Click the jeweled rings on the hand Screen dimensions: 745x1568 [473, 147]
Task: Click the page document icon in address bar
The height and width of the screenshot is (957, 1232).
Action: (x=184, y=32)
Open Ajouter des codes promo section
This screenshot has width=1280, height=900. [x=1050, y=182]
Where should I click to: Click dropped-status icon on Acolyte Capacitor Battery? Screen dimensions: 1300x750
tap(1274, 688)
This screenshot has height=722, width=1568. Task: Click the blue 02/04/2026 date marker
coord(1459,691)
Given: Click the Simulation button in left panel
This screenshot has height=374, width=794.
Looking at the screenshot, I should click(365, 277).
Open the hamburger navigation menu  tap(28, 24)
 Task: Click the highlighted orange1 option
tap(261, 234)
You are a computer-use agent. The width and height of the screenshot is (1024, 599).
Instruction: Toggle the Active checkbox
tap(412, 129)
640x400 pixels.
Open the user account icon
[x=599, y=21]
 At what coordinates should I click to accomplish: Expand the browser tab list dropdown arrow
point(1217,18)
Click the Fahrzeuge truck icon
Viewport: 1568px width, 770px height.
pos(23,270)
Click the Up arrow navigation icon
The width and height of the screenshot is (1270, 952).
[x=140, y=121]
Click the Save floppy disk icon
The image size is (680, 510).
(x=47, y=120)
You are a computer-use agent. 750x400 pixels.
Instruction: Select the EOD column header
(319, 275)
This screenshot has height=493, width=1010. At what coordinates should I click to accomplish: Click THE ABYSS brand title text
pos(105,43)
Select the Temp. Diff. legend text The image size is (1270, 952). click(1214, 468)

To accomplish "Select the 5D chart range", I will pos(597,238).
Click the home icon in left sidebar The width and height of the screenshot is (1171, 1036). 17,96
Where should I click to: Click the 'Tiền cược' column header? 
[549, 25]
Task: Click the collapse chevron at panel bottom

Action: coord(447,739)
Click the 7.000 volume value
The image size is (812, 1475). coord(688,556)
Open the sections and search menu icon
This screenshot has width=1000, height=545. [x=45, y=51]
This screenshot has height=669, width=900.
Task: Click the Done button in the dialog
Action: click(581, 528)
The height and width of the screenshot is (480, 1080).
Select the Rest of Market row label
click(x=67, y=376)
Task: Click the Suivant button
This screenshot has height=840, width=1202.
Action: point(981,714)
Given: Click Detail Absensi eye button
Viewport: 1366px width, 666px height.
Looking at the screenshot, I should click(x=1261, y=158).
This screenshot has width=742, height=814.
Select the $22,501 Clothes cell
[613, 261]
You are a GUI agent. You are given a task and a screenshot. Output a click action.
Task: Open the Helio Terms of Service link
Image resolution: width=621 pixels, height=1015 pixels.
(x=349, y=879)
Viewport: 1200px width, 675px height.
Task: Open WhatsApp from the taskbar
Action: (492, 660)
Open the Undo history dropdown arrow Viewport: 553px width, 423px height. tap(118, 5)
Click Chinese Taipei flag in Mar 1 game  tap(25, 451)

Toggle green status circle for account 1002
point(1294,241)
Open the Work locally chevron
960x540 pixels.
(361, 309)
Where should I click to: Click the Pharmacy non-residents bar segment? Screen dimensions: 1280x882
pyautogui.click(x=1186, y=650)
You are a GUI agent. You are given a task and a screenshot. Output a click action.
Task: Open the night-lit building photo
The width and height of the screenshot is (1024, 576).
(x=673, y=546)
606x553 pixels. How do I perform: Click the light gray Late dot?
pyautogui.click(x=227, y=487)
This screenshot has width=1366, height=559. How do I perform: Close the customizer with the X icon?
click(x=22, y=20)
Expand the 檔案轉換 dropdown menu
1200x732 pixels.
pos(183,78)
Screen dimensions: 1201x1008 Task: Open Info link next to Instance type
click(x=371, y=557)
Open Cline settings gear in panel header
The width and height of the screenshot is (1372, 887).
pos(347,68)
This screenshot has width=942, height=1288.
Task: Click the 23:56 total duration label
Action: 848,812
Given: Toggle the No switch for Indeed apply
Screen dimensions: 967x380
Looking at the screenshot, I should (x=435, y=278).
━━━━━━━━
Exercise objective: Please reproduce the data as it was given, with every line exact.

Finished exercise:
Click the jeweled rings on the hand Screen dimensions: 745x1568 [473, 147]
Task: Click the page document icon in address bar
The height and width of the screenshot is (957, 1232).
Action: (x=184, y=32)
Open Ajouter des codes promo section
This screenshot has width=1280, height=900. [x=1050, y=182]
Where should I click to: Click dropped-status icon on Acolyte Capacitor Battery? Screen dimensions: 1300x750
tap(1274, 688)
This screenshot has height=722, width=1568. Task: Click the blue 02/04/2026 date marker
coord(1459,691)
Given: Click the Simulation button in left panel
This screenshot has height=374, width=794.
Looking at the screenshot, I should click(365, 277).
Open the hamburger navigation menu  tap(28, 24)
 Task: Click the highlighted orange1 option
tap(261, 234)
You are a computer-use agent. The width and height of the screenshot is (1024, 599).
Instruction: Toggle the Active checkbox
tap(412, 129)
640x400 pixels.
Open the user account icon
[x=599, y=21]
 At what coordinates should I click to accomplish: Expand the browser tab list dropdown arrow
point(1217,18)
Click the Fahrzeuge truck icon
Viewport: 1568px width, 770px height.
pos(23,270)
Click the Up arrow navigation icon
The width and height of the screenshot is (1270, 952).
[x=140, y=121]
Click the Save floppy disk icon
The image size is (680, 510).
(x=47, y=120)
You are a computer-use agent. 750x400 pixels.
Instruction: Select the EOD column header
(319, 275)
This screenshot has height=493, width=1010. At what coordinates should I click to accomplish: Click THE ABYSS brand title text
pos(105,43)
Select the Temp. Diff. legend text The image size is (1270, 952). click(1214, 468)

To accomplish "Select the 5D chart range", I will pos(597,238).
Click the home icon in left sidebar The width and height of the screenshot is (1171, 1036). 17,96
Where should I click to: Click the 'Tiền cược' column header? 
[549, 25]
Task: Click the collapse chevron at panel bottom

Action: coord(447,739)
Click the 7.000 volume value
The image size is (812, 1475). coord(688,556)
Open the sections and search menu icon
This screenshot has width=1000, height=545. [x=45, y=51]
This screenshot has height=669, width=900.
Task: Click the Done button in the dialog
Action: click(581, 528)
The height and width of the screenshot is (480, 1080).
Select the Rest of Market row label
click(x=67, y=376)
Task: Click the Suivant button
This screenshot has height=840, width=1202.
Action: point(981,714)
Given: Click Detail Absensi eye button
Viewport: 1366px width, 666px height.
Looking at the screenshot, I should click(x=1261, y=158).
This screenshot has width=742, height=814.
Select the $22,501 Clothes cell
[613, 261]
You are a GUI agent. You are given a task and a screenshot. Output a click action.
Task: Open the Helio Terms of Service link
Image resolution: width=621 pixels, height=1015 pixels.
(x=349, y=879)
Viewport: 1200px width, 675px height.
Task: Open WhatsApp from the taskbar
Action: (492, 660)
Open the Undo history dropdown arrow Viewport: 553px width, 423px height. tap(118, 5)
Click Chinese Taipei flag in Mar 1 game  tap(25, 451)

Toggle green status circle for account 1002
point(1294,241)
Open the Work locally chevron
960x540 pixels.
(361, 309)
Where should I click to: Click the Pharmacy non-residents bar segment? Screen dimensions: 1280x882
pyautogui.click(x=1186, y=650)
You are a GUI agent. You are given a task and a screenshot. Output a click action.
Task: Open the night-lit building photo
The width and height of the screenshot is (1024, 576).
(x=673, y=546)
606x553 pixels. How do I perform: Click the light gray Late dot?
pyautogui.click(x=227, y=487)
This screenshot has width=1366, height=559. How do I perform: Close the customizer with the X icon?
click(x=22, y=20)
Expand the 檔案轉換 dropdown menu
1200x732 pixels.
pos(183,78)
Screen dimensions: 1201x1008 Task: Open Info link next to Instance type
click(x=371, y=557)
Open Cline settings gear in panel header
The width and height of the screenshot is (1372, 887).
pos(347,68)
This screenshot has width=942, height=1288.
Task: Click the 23:56 total duration label
Action: 848,812
Given: Toggle the No switch for Indeed apply
Screen dimensions: 967x380
Looking at the screenshot, I should (x=435, y=278).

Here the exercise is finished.